**TASK INSTRUCTIONS**
- a) In the passage about Mr Purcell, which agency's officers visited him last year?
- b) Rewrite the part of the passage about Mr Purcell starting at "He then pledged" and ending at "drink, very heavily.", replacing "police" with "detectives".

──────── DOCUMENT EXTRACT ────────

Mr Dinsmore lets Mr Purcell’s words speak for themselves, letting the quotes run on for paragraphs and paragraphs as the 37-year-old former Labour high-flier explains what happened to him.

The key to his collapse appears to be the visit from officers of the Scottish Drug Enforcement Agency last year.

Mr Purcell told The Sun: “They said there might be a video of me using cocaine and that could be used to blackmail me.”

He then pledged never to use the drug again. “The last time I used it was a year ago, a few weeks before the police came to see me,” he said.

Although he stayed off the cocaine, Mr Purcell then started to drink, very heavily.

The week before his resignation was the worst for Mr Purcell, a week which included the visit of the Prime Minister to a glitzy Labour fund-raiser in Glasgow.

Mr Purcell told The Scottish Sun: “I began to drink heavily. I was drinking on my own at home – glass after glass of wine. I really couldn’t say how much. My head was literally bursting with the pressure.”

──────── INFORMATION PROVIDED ────────

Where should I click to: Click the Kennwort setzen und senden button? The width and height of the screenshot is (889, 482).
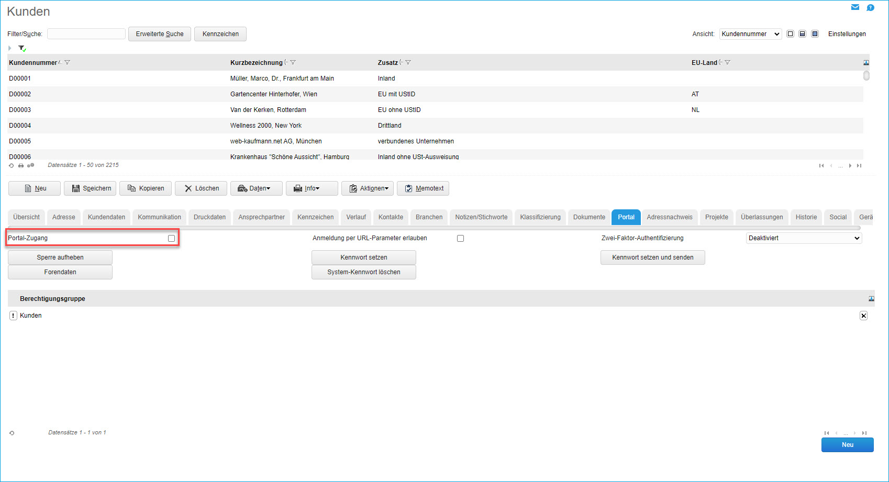click(x=652, y=257)
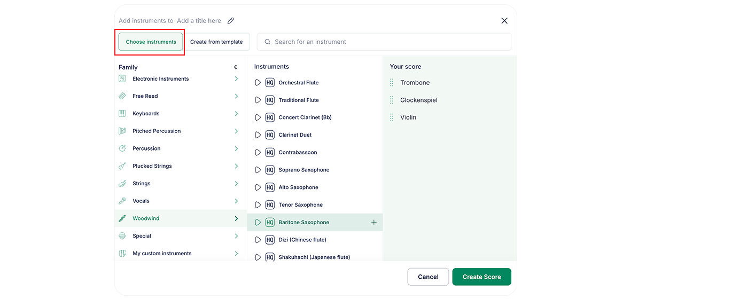The width and height of the screenshot is (748, 299).
Task: Click the HQ badge beside Contrabassoon
Action: [x=270, y=153]
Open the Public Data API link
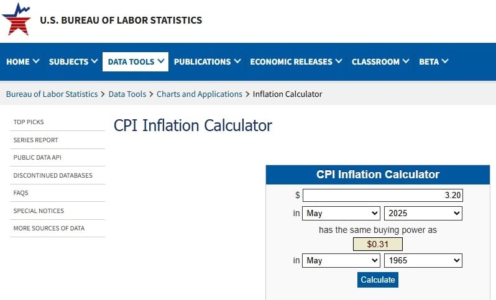 (x=37, y=158)
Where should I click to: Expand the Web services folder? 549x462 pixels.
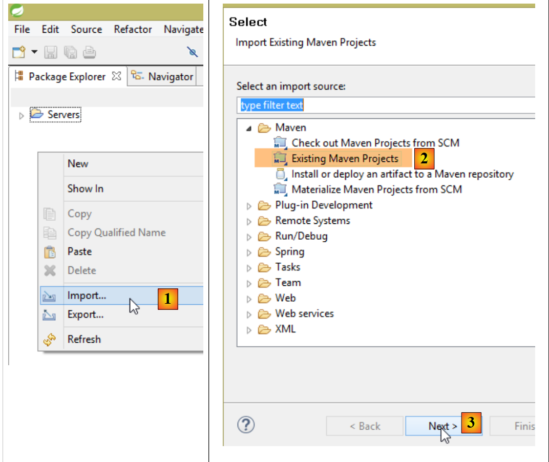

────────

**ANSWERS**
- a) The Scottish Drug Enforcement Agency.

- b)
He then pledged never to use the drug again. “The last time I used it was a year ago, a few weeks before the detectives came to see me,” he said.

Although he stayed off the cocaine, Mr Purcell then started to drink, very heavily.